2 May 2018
2 May 2018

Pseudonymizing your data with SQL Data Generator

Guest post

This is a guest post from Phil Factor. Phil Factor (real name withheld to protect the guilty), aka Database Mole, has 30 years of experience with database-intensive applications.

Despite having once been shouted at by a furious Bill Gates at an exhibition in the early 1980s, he has remained resolutely anonymous throughout his career.

He is a regular contributor to Simple Talk and SQLServerCentral.

Imagine that you are the CIO of AdventureWorks. Out of a blue sky comes an order from Taxman that you supply details of all your sales, along with the tax charged to your customers. They want to be able to check that the total tax you pass on to them is correct, and is the same as the tax charged to the customers. They need the details of the purchases, without needing the details of the customers.

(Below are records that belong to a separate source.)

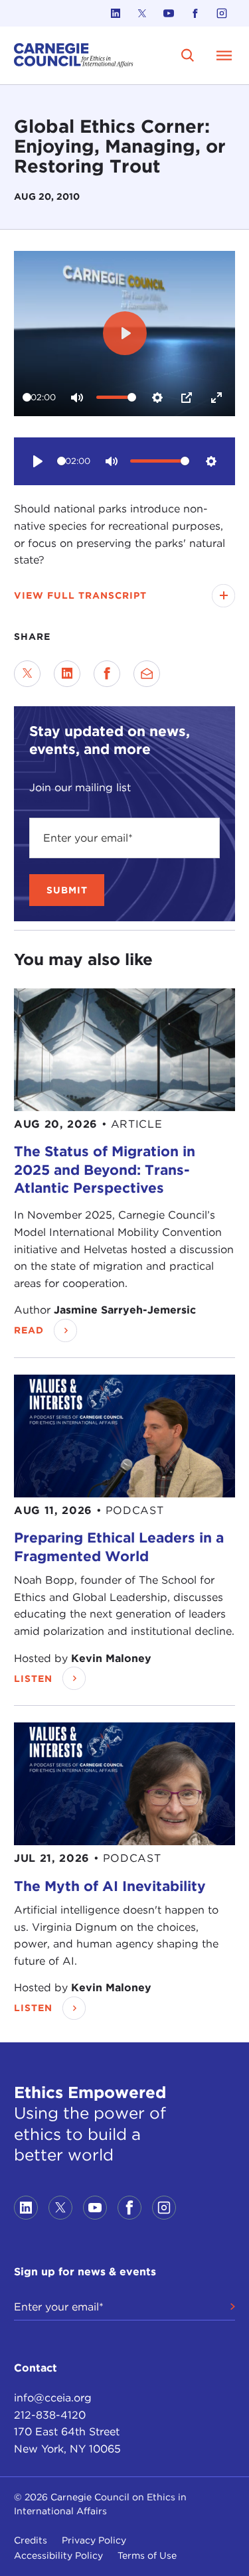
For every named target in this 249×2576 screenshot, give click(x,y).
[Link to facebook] (195, 13)
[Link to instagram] (221, 13)
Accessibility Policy (58, 2555)
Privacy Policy (94, 2540)
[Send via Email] (146, 673)
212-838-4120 (50, 2415)
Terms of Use (147, 2555)
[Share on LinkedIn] (67, 673)
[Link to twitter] (142, 13)
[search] (188, 55)
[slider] (27, 397)
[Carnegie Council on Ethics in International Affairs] (73, 55)
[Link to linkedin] (115, 13)
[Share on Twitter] (27, 673)
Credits (30, 2540)
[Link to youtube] (168, 13)
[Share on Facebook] (107, 673)
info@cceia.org (53, 2397)
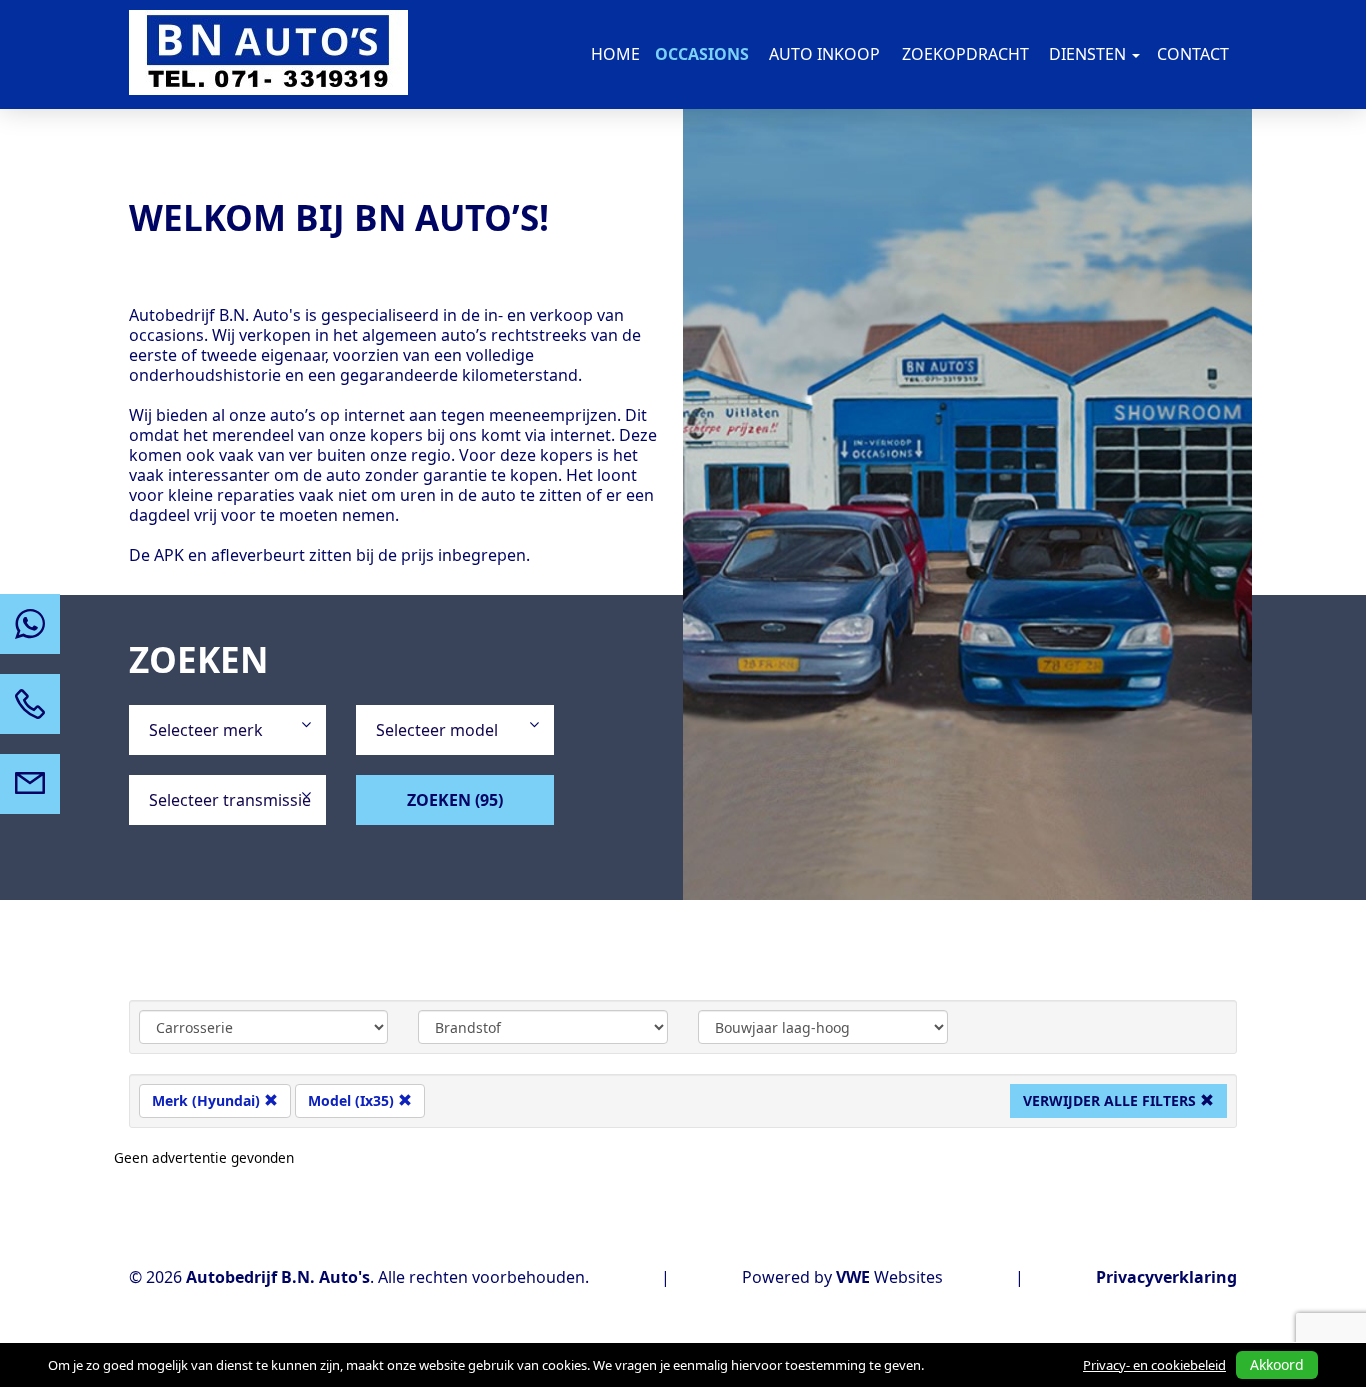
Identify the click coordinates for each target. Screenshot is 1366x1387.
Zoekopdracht (965, 54)
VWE (853, 1277)
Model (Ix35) (353, 1100)
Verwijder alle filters (1111, 1100)
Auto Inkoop (824, 54)
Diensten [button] (1089, 54)
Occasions (702, 54)
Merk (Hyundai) (208, 1100)
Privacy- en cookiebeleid (1154, 1365)
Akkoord (1277, 1364)
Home (615, 54)
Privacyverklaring (1166, 1277)
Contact (1193, 54)
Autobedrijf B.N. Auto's (278, 1277)
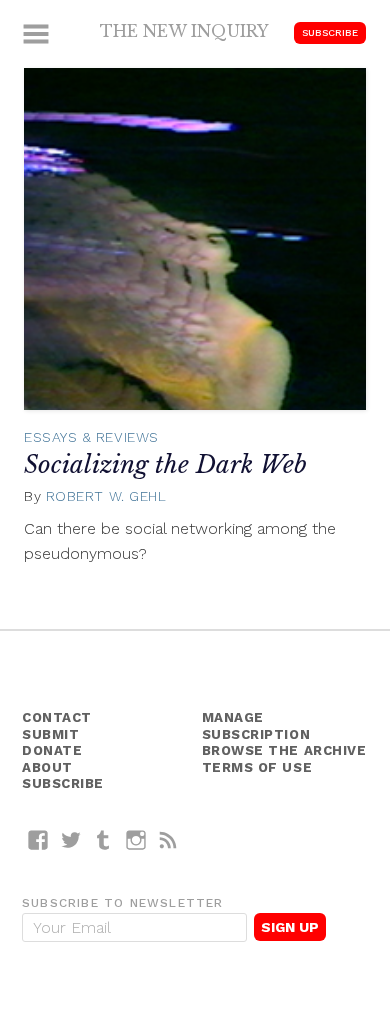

There was a time when you might have shrugged and just sent them a copy of the relevant data straight from your database, or even sent them the entire database. Nowadays you need to be more careful. After all, imagine the lurid stories if AdventureWorks became one of those databases that was available ‘everywhere’, after being copied onto the Dark Web? No, before distributing the data, you must obfuscate all the identifiable details of your customers, whilst still giving the required information to people who have a right to inspect your books.

After a difficult conversation with the team leader of your ops team, you decide that because of the complications of identifying and masking out all the sensitive data, it is impractical to deliver a ‘pseudonymized’ copy of the relevant tables from the database. Instead, you want to generate a data-masked version of your standard report, which the Tax Men can pore over.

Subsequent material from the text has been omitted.